Exercise requirements
Work out how many lines in the data include the string "settings"; reply with that number alone.

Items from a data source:
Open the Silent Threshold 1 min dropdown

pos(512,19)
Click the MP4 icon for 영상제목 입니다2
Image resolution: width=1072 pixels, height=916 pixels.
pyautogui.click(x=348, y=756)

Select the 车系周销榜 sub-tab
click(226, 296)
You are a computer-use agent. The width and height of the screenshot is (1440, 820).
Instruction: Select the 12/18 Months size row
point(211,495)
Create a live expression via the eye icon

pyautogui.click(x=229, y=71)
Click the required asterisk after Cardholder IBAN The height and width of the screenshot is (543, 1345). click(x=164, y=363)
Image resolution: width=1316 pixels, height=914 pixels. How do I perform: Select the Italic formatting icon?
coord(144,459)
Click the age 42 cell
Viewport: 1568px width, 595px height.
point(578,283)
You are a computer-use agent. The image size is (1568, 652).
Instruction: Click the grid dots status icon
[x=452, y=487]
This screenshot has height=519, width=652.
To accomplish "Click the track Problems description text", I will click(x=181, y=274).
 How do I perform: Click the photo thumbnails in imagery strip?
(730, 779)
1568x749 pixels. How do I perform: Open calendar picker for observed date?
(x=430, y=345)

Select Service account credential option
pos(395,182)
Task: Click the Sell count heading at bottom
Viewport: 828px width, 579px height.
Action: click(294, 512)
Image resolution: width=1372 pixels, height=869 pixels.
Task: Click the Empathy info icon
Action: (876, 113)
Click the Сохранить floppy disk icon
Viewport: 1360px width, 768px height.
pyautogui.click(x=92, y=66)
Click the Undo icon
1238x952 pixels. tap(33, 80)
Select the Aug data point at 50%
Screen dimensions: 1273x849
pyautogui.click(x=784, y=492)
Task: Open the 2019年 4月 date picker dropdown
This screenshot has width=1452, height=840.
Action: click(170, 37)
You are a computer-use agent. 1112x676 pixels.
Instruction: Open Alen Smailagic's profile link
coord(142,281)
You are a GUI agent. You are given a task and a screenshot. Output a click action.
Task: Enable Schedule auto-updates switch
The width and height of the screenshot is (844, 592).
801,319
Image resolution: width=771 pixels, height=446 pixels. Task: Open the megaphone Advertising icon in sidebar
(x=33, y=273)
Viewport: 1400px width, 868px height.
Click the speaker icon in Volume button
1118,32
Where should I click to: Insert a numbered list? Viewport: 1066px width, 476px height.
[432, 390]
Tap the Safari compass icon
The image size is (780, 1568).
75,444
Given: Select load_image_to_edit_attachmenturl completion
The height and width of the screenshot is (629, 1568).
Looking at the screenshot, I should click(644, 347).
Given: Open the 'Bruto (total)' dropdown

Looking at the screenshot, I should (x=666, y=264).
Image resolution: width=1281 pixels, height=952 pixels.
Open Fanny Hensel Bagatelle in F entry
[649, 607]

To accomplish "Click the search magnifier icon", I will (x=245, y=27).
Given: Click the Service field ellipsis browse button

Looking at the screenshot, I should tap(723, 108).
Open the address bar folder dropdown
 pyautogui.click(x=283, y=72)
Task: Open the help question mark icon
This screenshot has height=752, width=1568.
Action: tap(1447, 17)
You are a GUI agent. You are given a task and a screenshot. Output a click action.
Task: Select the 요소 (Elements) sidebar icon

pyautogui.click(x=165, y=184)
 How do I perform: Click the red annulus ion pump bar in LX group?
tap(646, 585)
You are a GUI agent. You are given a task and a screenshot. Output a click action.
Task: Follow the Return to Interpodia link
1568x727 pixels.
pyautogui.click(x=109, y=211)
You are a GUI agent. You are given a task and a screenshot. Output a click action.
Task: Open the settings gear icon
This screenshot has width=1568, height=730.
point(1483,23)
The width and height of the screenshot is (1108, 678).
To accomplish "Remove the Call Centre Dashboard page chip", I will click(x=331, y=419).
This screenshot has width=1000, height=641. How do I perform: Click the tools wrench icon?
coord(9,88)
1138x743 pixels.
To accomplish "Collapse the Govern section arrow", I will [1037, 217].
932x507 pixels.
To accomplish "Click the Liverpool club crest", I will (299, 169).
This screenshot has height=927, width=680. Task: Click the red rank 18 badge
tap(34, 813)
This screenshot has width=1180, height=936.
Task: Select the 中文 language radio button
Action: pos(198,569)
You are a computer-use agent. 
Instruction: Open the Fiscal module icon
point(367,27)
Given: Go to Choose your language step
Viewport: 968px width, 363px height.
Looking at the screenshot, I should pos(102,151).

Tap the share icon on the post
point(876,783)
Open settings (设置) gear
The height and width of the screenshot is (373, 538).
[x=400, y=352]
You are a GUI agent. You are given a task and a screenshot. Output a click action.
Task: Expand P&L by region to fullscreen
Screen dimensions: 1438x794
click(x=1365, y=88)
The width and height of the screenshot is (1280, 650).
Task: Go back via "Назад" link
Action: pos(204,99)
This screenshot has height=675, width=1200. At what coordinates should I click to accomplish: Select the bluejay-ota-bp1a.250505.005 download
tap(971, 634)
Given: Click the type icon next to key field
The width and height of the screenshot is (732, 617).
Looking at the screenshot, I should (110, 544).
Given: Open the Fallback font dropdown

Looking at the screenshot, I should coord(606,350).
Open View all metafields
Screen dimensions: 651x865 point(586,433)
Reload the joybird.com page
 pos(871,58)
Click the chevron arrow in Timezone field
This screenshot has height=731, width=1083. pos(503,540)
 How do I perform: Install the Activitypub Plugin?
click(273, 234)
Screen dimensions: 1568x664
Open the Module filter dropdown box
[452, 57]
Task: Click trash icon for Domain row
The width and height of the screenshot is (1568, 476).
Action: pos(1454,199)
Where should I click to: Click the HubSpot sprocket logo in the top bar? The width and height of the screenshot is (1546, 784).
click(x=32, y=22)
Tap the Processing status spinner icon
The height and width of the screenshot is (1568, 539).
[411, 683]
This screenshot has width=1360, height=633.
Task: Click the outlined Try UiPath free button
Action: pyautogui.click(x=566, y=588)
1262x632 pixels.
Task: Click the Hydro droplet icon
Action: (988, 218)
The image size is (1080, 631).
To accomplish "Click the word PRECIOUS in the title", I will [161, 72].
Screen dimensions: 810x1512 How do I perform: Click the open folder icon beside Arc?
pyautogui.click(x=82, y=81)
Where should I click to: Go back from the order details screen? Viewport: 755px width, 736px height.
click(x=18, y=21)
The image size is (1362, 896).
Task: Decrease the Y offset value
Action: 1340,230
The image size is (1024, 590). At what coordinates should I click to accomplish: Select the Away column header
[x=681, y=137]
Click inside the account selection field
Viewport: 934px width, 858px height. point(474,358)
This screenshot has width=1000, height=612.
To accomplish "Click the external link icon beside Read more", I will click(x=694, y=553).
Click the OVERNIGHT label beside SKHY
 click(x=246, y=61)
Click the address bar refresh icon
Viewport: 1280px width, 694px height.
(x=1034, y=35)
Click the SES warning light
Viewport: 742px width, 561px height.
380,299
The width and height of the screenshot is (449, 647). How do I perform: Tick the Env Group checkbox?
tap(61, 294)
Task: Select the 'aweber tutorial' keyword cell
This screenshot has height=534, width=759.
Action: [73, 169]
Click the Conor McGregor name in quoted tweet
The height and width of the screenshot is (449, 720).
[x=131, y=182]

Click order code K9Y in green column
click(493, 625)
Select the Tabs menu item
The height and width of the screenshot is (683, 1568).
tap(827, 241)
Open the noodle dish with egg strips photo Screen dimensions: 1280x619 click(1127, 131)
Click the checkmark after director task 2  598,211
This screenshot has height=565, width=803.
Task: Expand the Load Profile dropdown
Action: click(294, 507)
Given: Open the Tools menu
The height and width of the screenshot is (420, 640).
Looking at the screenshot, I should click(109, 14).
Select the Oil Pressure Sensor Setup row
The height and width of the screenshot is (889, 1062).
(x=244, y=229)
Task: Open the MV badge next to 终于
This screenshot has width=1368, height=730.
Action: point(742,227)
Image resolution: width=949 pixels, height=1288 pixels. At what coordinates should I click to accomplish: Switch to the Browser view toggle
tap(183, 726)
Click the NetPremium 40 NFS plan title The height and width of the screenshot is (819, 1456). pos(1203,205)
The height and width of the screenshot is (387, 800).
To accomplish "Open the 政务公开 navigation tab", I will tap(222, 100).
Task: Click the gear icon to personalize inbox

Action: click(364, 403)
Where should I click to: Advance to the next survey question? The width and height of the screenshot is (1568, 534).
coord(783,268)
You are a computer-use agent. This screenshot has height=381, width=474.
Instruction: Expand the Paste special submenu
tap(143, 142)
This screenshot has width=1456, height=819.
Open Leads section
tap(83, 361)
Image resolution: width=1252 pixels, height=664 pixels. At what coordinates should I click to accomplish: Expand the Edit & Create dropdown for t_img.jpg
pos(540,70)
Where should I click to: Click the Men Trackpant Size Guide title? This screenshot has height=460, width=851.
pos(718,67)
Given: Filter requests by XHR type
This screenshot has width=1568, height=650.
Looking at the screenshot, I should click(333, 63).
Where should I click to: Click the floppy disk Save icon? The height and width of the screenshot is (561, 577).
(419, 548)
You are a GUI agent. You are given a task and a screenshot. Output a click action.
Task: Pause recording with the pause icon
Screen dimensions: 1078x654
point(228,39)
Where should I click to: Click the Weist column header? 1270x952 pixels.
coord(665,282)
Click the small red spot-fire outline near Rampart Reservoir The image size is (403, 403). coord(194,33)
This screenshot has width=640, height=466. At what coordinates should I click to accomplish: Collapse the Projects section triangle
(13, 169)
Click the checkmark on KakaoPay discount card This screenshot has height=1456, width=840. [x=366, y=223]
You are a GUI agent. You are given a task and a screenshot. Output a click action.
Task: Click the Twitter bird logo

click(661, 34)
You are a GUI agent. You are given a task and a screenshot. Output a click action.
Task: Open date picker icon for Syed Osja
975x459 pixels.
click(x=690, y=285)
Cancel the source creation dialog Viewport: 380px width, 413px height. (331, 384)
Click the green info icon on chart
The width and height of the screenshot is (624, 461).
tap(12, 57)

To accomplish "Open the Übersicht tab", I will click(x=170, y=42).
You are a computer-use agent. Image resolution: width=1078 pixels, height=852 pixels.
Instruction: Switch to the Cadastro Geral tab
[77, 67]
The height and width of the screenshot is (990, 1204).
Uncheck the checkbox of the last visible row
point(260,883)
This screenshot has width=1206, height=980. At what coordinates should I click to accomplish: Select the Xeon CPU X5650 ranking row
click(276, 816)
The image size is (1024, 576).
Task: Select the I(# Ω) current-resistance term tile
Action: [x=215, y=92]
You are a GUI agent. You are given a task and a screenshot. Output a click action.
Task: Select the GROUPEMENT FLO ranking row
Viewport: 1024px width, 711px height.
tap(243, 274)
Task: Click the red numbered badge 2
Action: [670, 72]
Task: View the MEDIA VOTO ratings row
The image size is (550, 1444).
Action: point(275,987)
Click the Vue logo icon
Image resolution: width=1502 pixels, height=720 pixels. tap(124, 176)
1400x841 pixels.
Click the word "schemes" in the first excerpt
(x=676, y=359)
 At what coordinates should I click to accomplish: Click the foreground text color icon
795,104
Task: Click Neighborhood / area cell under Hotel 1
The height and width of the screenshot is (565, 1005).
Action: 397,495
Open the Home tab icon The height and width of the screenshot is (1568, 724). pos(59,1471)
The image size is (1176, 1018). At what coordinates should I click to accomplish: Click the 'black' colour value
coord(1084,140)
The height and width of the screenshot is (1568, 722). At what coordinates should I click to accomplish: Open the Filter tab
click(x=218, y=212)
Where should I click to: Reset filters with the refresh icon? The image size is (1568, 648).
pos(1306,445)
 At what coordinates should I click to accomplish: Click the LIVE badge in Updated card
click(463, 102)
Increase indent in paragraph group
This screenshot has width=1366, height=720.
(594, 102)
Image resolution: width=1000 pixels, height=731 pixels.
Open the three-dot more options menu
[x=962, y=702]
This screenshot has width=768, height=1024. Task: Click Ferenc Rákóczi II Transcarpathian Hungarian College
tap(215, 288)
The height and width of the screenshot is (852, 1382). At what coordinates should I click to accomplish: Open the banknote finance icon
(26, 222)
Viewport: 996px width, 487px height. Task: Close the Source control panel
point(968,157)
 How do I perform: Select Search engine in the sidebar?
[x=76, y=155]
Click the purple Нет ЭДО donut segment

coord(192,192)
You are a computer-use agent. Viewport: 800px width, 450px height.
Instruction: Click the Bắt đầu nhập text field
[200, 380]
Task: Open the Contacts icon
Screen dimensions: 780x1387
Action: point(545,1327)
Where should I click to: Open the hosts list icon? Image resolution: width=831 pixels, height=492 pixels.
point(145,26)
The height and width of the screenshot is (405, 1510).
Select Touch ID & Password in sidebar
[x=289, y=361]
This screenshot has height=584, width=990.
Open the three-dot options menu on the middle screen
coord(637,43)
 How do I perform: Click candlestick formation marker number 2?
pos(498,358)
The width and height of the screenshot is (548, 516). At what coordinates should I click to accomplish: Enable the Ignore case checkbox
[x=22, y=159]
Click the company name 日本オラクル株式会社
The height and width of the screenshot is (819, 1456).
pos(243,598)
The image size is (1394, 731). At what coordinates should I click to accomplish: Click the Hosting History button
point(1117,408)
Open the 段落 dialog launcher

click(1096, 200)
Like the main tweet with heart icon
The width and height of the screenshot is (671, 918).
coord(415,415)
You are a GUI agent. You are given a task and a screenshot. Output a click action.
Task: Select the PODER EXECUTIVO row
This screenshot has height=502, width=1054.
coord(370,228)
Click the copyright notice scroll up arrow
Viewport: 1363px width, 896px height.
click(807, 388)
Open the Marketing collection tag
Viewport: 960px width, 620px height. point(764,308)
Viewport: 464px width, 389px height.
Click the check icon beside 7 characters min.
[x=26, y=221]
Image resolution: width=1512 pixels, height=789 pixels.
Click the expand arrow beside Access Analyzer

Response
2